Does not this picture look very like Ireland? To make it more like, let us imagine that the Norman king had lived in Paris, and kept a viceroy in London—that the English parliament were subordinate to the French parliament, composed exclusively of Normans, and governed by Norman undertakers for the benefit of the dominant State—that the whole of the English land was held by ten thousand Norman proprietors, many of them absentees—that all the offices of the government, in every department, were in the hands of Normans—that, differing in religion with the English nation, the French, being only a tenth of the population, had got possession of all the national churches and church property, while the poor natives supported a numerous hierarchy by voluntary contributions—that the Anglo-Norman parliament was bribed and coerced to abolish itself, forming a union of England with France, in which the English members were as one to six.
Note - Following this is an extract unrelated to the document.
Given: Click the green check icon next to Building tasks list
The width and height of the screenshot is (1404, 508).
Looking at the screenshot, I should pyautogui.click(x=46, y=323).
Imagine that in consequence of rebellions the land of England had been confiscated three or four times, after desolating wars and famines, so that all the native proprietors were expelled, and the land was parcelled out to French soldiers and adventurers on condition that the foreign 'planters' should assist in keeping down 'the mere English' by force of arms. Imagine that the English, being crushed by a cruel penal code for a century, were allowed to reoccupy the soil as mere tenants-at-will, under the absolute power of their French landlords. If all this be imagined by English legislators and English writers, they will be better able to understand the Irish land question, and to comprehend the nature of 'Irish difficulties,' as well as the justice of feeble, insincere, and baffled statesmen in casting the blame of Irish misery and disorder on the unruly and barbarous nature of Irishmen. They will recollect that the aristocracy of Ireland are the high-spirited descendants of conquerors, with the instinct of conquest still in their blood. The parliament which enacted the Irish land laws was a parliament composed almost exclusively of men of this dominant race. They made all political power dependent on the ownership of land, thus creating for themselves a monopoly which it is not in human nature to surrender without a struggle.
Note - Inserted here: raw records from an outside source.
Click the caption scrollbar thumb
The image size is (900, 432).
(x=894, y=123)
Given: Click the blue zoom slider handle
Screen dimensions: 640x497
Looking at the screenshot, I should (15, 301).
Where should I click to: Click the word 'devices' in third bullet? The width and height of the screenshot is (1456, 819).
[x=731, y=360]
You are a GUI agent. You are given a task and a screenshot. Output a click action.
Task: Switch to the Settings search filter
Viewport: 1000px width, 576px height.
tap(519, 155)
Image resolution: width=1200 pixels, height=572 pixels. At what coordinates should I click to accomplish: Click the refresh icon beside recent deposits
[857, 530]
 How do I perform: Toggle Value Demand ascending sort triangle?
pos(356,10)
The possession of this monopoly, however, fully accounts for two things—the difficulty which the landlords feel in admitting the justice of the tenant's claims for the legal recognition of the value which his labour has added to the soil, and the extreme repugnance with which they regard any legislation on the subject. Besides, the want of sympathy with the people, of earnestness and courage in meeting the realities of the case, is conspicuous in all attempts of the kind during the last half-century. Those attempts have been evasive, feeble, abortive—concessions to the demand that something must be done, but so managed that nothing should be done to weaken the power of the eight thousand proprietors over the mass of the nation dependent on the land for their existence. Hence has arisen a great amount of jealousy, distrust, and irritability in the landlord class towards the tenantry and their advocates.
The Irish race, to adopt Thierry's language, are full of 'malignant envy' towards the lords of the soil; not because they are rich, but because they have the people so completely in their power, so entirely at their mercy for all that man holds most dear. The tenants feel bitterly when they think that they have no legal right to live on their native land. They have read the history of our dreadful civil wars, famines, and confiscations. They know that by the old law of Ireland, and by custom from times far beyond the reach of authentic history, the clans and tribes of the Celtic people occupied certain districts with which their names are still associated, and that the land was inalienably theirs. Rent or tribute they paid, indeed, to their princes, and if they failed the chiefs came with armed followers and helped themselves, driving away cows, sheep, and horses sufficient to meet their demand, or more if they were unscrupulous, which was 'distress' with a vengeance. But the eviction of the people even for non-payment of rent, and putting other people in their place, were things never heard of among the Irish under their own rulers. The chief had his own mensal lands, as well as his tribute, and these he might forfeit. But as the clansmen could not control his acts, they could never see the justice of being punished for his misdeeds by the confiscation of their lands, and driven from the homes of their ancestors often made doubly sacred by religious associations.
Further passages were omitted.